- Task brief
Please output only the lines that run from the line containing "Switch to the Bulk tab" through the end of the material below, exactly.

- Listed entries
━━━━━━━━━━━━━━━━
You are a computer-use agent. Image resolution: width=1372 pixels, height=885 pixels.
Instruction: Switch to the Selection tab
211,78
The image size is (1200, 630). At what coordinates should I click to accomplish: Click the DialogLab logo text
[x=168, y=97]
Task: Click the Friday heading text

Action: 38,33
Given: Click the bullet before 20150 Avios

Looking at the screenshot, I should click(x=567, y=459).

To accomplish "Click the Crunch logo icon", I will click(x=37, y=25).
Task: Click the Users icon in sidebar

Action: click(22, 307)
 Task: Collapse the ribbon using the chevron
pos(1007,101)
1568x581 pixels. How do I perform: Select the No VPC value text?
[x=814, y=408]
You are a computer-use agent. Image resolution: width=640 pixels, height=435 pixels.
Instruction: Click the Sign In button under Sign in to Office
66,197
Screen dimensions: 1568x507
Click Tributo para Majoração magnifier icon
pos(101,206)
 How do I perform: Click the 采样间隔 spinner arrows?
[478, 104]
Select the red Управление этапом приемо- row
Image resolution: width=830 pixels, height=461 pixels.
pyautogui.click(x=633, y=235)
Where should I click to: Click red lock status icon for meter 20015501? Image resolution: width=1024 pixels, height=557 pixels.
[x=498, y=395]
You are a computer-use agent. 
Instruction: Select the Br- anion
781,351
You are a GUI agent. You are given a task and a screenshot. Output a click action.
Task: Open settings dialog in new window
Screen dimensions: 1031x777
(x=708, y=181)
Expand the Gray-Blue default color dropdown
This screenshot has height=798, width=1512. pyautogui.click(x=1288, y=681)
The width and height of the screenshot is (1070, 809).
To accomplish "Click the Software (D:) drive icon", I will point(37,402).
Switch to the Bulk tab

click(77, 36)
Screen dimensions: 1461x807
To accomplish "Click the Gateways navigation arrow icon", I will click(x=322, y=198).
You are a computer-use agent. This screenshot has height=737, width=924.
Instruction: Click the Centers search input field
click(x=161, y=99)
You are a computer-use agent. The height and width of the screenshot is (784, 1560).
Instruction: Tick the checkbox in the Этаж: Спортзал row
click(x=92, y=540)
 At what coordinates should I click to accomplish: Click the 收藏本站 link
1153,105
━━━━━━━━━━━━━━━━
- Exercise result
Switch to the Bulk tab

click(77, 36)
Screen dimensions: 1461x807
To accomplish "Click the Gateways navigation arrow icon", I will click(x=322, y=198).
You are a computer-use agent. This screenshot has height=737, width=924.
Instruction: Click the Centers search input field
click(x=161, y=99)
You are a computer-use agent. The height and width of the screenshot is (784, 1560).
Instruction: Tick the checkbox in the Этаж: Спортзал row
click(x=92, y=540)
 At what coordinates should I click to accomplish: Click the 收藏本站 link
1153,105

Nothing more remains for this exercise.